Communicating with Systemd service through socket mapped to stdin


I'm creating my first background service and I want to communicate with it through a socket.

I have the following script /tmp/myservice.sh:

#! /usr/bin/env bash

while read received_cmd
do
    echo "Received command ${received_cmd}"
done

And the following socket /etc/systemd/user/myservice.socket

[Unit]
Description=Socket to communicate with myservice

[Socket]
ListenSequentialPacket=/tmp/myservice.socket

And the following service:

[Unit]
Description=A simple service example

[Service]
ExecStart=/bin/bash /tmp/myservice.sh
StandardError=journal
StandardInput=socket
StandardOutput=socket
Type=simple

The idea is to understand how to communicate with a background service, here using an unix file socket. The script works well when launched from the shell and reading stdin and I thought that by setting StandardInput = "socket" it would read from the socket the same way.

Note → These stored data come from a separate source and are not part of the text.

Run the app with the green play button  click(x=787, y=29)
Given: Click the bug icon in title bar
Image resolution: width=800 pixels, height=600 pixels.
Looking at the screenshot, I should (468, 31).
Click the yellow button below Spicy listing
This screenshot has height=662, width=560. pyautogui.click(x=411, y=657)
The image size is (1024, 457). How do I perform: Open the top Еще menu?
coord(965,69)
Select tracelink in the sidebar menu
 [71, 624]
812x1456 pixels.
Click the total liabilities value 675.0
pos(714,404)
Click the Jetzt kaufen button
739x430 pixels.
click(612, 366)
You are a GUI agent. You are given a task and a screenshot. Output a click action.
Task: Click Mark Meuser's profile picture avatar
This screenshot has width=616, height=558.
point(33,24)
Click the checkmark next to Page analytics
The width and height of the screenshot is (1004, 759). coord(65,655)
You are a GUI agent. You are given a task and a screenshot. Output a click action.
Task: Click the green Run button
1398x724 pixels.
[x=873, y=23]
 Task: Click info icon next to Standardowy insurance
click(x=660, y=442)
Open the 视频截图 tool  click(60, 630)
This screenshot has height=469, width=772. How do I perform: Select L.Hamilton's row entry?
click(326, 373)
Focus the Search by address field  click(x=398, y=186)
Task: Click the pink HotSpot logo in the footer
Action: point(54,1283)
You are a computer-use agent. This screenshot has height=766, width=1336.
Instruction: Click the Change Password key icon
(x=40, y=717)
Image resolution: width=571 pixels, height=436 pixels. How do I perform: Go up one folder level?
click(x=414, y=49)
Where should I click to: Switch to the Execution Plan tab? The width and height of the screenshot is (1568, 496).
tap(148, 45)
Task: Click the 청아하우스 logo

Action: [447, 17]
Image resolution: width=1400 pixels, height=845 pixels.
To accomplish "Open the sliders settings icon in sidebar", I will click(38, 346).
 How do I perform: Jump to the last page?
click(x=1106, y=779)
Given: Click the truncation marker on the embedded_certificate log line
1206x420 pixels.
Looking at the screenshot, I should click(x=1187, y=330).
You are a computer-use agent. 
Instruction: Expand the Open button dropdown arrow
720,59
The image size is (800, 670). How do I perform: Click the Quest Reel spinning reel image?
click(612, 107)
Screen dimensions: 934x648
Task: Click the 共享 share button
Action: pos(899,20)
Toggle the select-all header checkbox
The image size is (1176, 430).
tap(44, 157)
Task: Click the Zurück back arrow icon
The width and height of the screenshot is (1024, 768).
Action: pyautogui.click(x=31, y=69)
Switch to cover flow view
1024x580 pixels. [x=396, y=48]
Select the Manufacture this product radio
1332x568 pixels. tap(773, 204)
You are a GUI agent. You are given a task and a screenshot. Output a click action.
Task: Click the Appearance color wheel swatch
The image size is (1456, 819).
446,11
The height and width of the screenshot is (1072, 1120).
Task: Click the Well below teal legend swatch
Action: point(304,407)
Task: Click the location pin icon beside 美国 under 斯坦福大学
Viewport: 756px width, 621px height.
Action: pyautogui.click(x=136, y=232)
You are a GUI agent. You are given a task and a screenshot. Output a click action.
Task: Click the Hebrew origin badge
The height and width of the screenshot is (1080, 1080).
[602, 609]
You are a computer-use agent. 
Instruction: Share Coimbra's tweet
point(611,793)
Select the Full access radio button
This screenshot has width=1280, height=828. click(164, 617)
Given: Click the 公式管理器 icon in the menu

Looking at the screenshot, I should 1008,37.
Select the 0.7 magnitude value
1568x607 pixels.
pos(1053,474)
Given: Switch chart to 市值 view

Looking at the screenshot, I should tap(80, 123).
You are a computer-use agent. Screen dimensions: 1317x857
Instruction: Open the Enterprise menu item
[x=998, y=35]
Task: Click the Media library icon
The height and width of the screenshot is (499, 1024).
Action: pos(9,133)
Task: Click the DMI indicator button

Nevertheless, when I run nc -U /tmp/myservice.socket the command returns right away and I have the following output:

$ journalctl --user -u myservice
-- Logs begin at Sat 2020-10-24 17:26:25 BST, end at Thu 2020-10-29 14:00:53 GMT. --
Oct 29 08:40:16 shiny systemd[1689]: Started A simple service example.
Oct 29 08:40:16 shiny bash[21941]: /tmp/myservice.sh: line 3: read: read error: 0: Invalid argument
Oct 29 08:40:16 shiny systemd[1689]: myservice.service: Succeeded.
Oct 29 08:40:16 shiny systemd[1689]: Started A simple service example.
Oct 29 08:40:16 shiny bash[21942]: /tmp/myservice.sh: line 3: read: read error: 0: Invalid argument
Oct 29 08:40:16 shiny systemd[1689]: myservice.service: Succeeded.
Oct 29 08:40:16 shiny systemd[1689]: Started A simple service example.
Oct 29 08:40:16 shiny bash[21943]: /tmp/myservice.sh: line 3: read: read error: 0: Invalid argument
Oct 29 08:40:16 shiny systemd[1689]: myservice.service: Succeeded.
Oct 29 08:40:16 shiny systemd[1689]: Started A simple service example.
Oct 29 08:40:16 shiny bash[21944]: /tmp/myservice.sh: line 3: read: read error: 0: Invalid argument
Oct 29 08:40:16 shiny systemd[1689]: myservice.service: Succeeded.
Oct 29 08:40:16 shiny systemd[1689]: Started A simple service example.
Oct 29 08:40:16 shiny bash[21945]: /tmp/myservice.sh: line 3: read: read error: 0: Invalid argument
Oct 29 08:40:16 shiny systemd[1689]: myservice.service: Succeeded.
Oct 29 08:40:16 shiny systemd[1689]: myservice.service: Start request repeated too quickly.
Oct 29 08:40:16 shiny systemd[1689]: myservice.service: Failed with result 'start-limit-hit'.
Oct 29 08:40:16 shiny systemd[1689]: Failed to start A simple service example.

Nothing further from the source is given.